The same magazine predicts this year's current account deficit will be 2.8 percent of GDP in Britain, 5.6 percent in Australia and 8.1 percent in Spain. Are those examples of twin deficits? Hardly. Australia and Spain have large budget surpluses. Japan routinely combines huge budget deficits with huge trade surpluses and the world's lowest interest rates -- a combination the Keynesian orthodoxy finds impossible in theory and therefore annoying in fact.
In late October, The Economist opined that "Asia, not America, has been the main driver of global demand, powering the world economy." The argument was that because "Asian consumers are on a spending spree ... even if America drops sharply, the world won't stop." Asians can now afford to buy European imports only by first selling exports, however, and a large share of their exports depends on the United States.
In the latest issue, Asian demand gets no credit for U.S. expansion. America's economic growth is supposedly different from Europe's because it "has been driven by (American) consumer spending." Don't American consumers buy European goods? The Economist admits "a weaker dollar would tend to hurt exporters in Europe and Asia. But the impact on those economies could be offset if central banks hold interest rates lower than they otherwise would."
In other words, the European solution to a weaker dollar is an easy money policy in Europe. But an easy money policy in Europe precludes a weaker dollar. The euro has been rising largely because the European Central bank was expected to raise interest rates on Dec. 7 for the sixth time in a year. If the ECB had been trying to "hold interest rates lower," the euro would have fallen.
Statistics from the back of The Economist show that economic growth over the past year has averaged 3 percent in the United States, compared with 2.6 percent in the euro area. Consumer inflation averaged 1.3 percent in the United States, compared with 1.6 percent in the euro area.
In a strange Europhile effort to convert such facts into proof Europe is strong and the United States weak, The Economist asserts that "contrary to popular perceptions, America's economy has not significantly outperformed Europe's in recent years." They claim "America's GDP growth has been faster than Europe's ... mostly because its population has grown more quickly."
Even if growth of per capita GDP was really that similar (aside from America's unique troubles with terrorism and corporate scandal in 2001-2002), the argument is unpersuasive. One reason U.S. population has grown more quickly is that Europeans moved here in search of lower taxes and better job opportunities. The euro area's unemployment rate is nearly 8 percent. The Economist says euro countries boast reasonably strong growth in output per worker (productivity), but they do that by squeezing a little more output out of the same or fewer workers.

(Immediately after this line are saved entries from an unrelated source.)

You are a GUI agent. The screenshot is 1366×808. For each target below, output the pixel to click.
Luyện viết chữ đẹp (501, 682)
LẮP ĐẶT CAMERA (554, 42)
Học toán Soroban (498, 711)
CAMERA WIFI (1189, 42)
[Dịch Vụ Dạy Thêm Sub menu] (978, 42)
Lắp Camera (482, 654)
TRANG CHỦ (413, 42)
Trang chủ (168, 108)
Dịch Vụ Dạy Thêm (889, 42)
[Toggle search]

The truth is that the United States always runs a sizable current account deficit whenever the economy is growing faster than most others, regardless whether the federal budget is in surplus or deficit. The only time the U.S. current account shrinks significantly is when the United States falls into recession. Yet nobody ever seems to appreciate that solution to "global imbalances."
I see no hint of recession in any of the major economies. If I were putting odds on where such trouble might occur, however, I would look first at places where interest rates are rising, like the euro area, and not at the United States, where interest rates are modest and stable. And although I stopped speculating in currencies, I used to do fairly well by watching what magazine covers predicted and then betting on the opposite.